A FAZER ->
[A] Segundo a crónica sobre Francisco Valença, por que razão os seus primeiros desenhos o levaram várias vezes ao Governo Civil?
[B] Por favor, reescreva a parte da crónica sobre Francisco Valença que começa em "Os seus primeiros" e segue até "nº0 de 18/5/1925)", trocando "sátira agressiva" por "sátira mordaz".

TRECHO SELECIONADO ->
------------------------------------------------------------

Sunday, November 29, 2020

Caricaturas Crónicas - «Francisco Valença: um jornalista gráfico?» por Osvaldo Macedo de Sousa (in Diário de Notícias de 21/7/1985

Os seus primeiros desenhos, apesar de seguirem o traço de Raphael Bordallo Pinheiro, não o seguiam quanto ao espírito, já que estavam imbuídos de uma sátira agressiva, que o levou várias vezes ao Governo Civil.

 

«Eis o Espectro. Nesta hora tremenda, hora talvez fatal, há quem graceje como em pleno Carnaval» (F. Valença in «O Espectro» nº0 de 18/5/1925)

Gracejar com a vida no dia-a-dia, fazer crónica de humor gráfico com as aventuras e desaventuras da política, com as relações, os acontecimentos, a forma de estar na vida social, é a profissão de homens ligados aos jornais, mas que não são considerados como jornalistas. Jornalista é o indivíduo que trabalha as notícias das aventuras e desventuras da política; das relações e acontecimentos da sociedade para os jornais. Então, o que são estes cronistas gráficos? Nas artes, são conhecidos como caricaturistas, ilustradores de humor, cartoonistas, enquanto que… no sindicato dos jornalistas não são conhecidos.

«A caricatura, seja ela pessoal ou política, fantasista ou anedótica, constitui uma expressiva e eloquente manifestação artística. Com uma vantagem: todos a compreendem, desde que não sejam cegos». Isto , segundo Valença, é o desenho de jornal, uma forma de fazer jornalismo eloquente e expressivo. Isto foi a vida de um artista que dedicou toda a sua vida á imprensa.

Francisco Valença é o seu nome e nasceu em Lisboa a 2 de Dezembro de 1882, em pleno período áureo da caricatura rafaelista.

Como já referi numa crónica anterior, a presença de Raphael foi como que um sol que ofuscou toda a experiência estética da ilustração humorística, e poucos conseguiram fugir à escola bordalliana. Valença não foi a excepção, antes pelo contrário, uma das mais importantes vozes dessa escola, perdurando esse traço barroco-naturalista até meados do nosso século.

------------------------------------------------------------

EXTRATO DOS DADOS ->
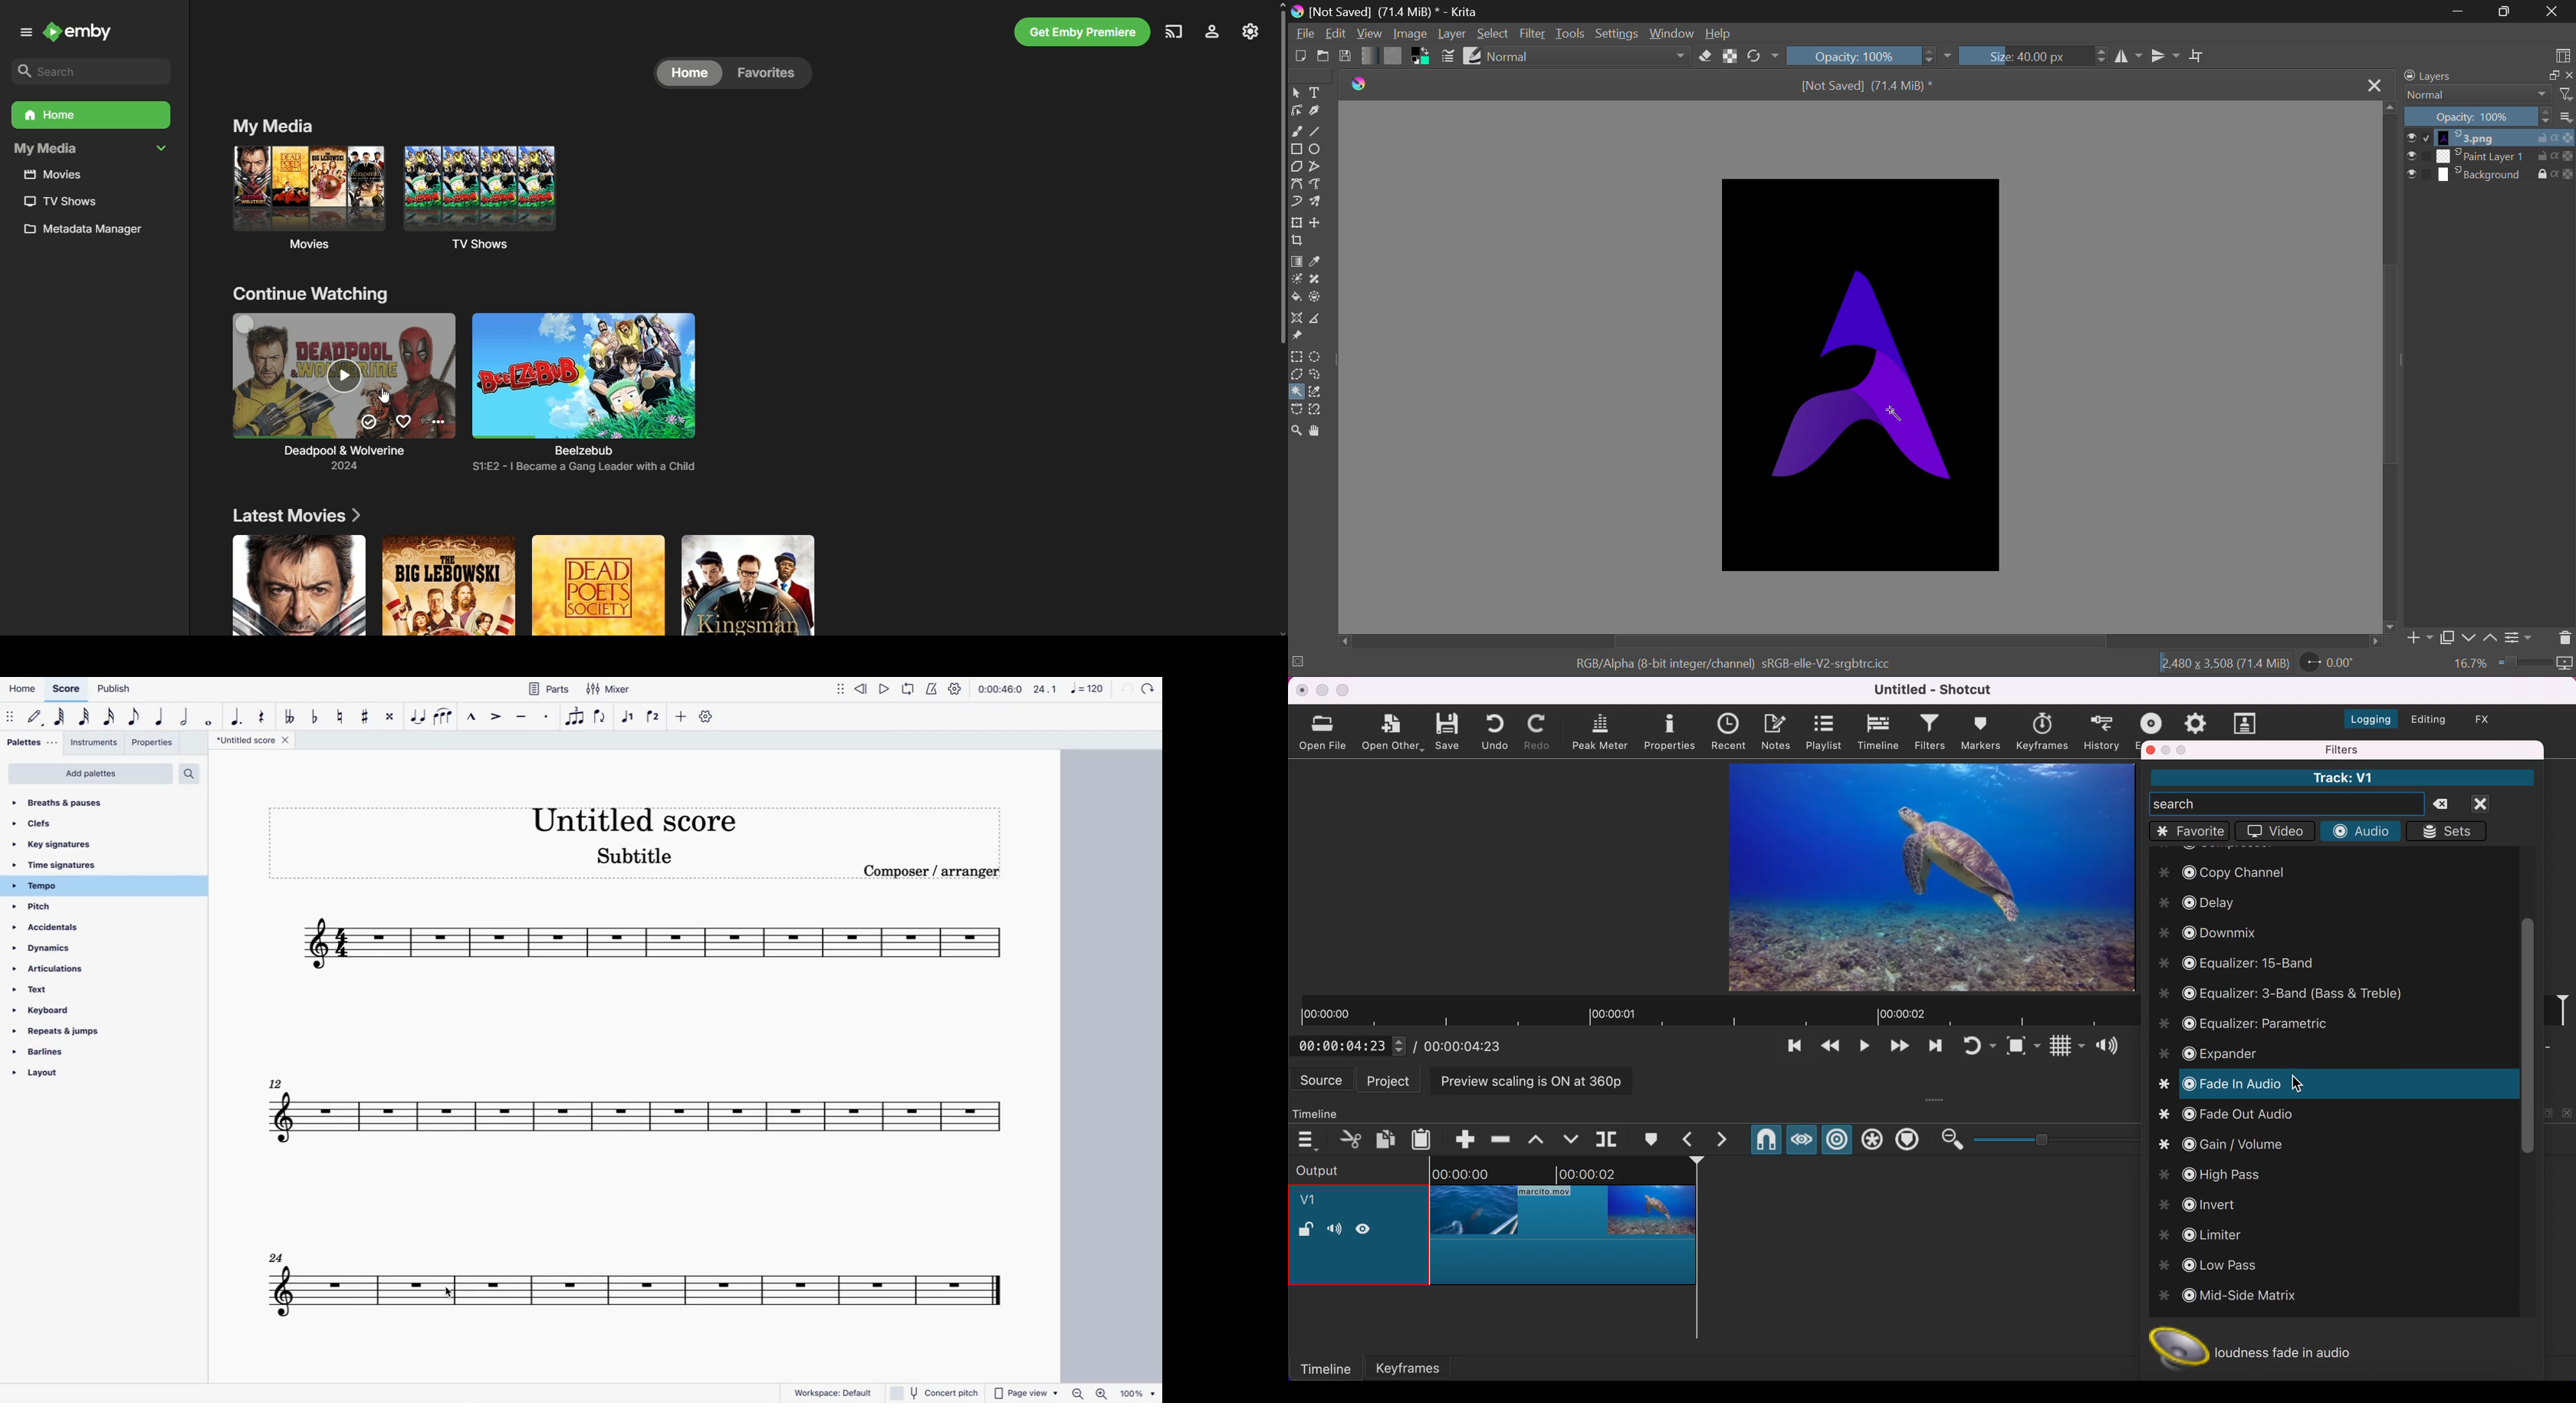 The height and width of the screenshot is (1428, 2576). I want to click on Settings, so click(1250, 30).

------------------------------------------------------------

TAREFAS RESOLVIDAS ->
[A] Porque estavam imbuídos de uma sátira agressiva. Embora seguissem o traço de Raphael Bordallo Pinheiro, não seguiam o seu espírito.

[B]
Os seus primeiros desenhos, apesar de seguirem o traço de Raphael Bordallo Pinheiro, não o seguiam quanto ao espírito, já que estavam imbuídos de uma sátira mordaz, que o levou várias vezes ao Governo Civil.

 

«Eis o Espectro. Nesta hora tremenda, hora talvez fatal, há quem graceje como em pleno Carnaval» (F. Valença in «O Espectro» nº0 de 18/5/1925)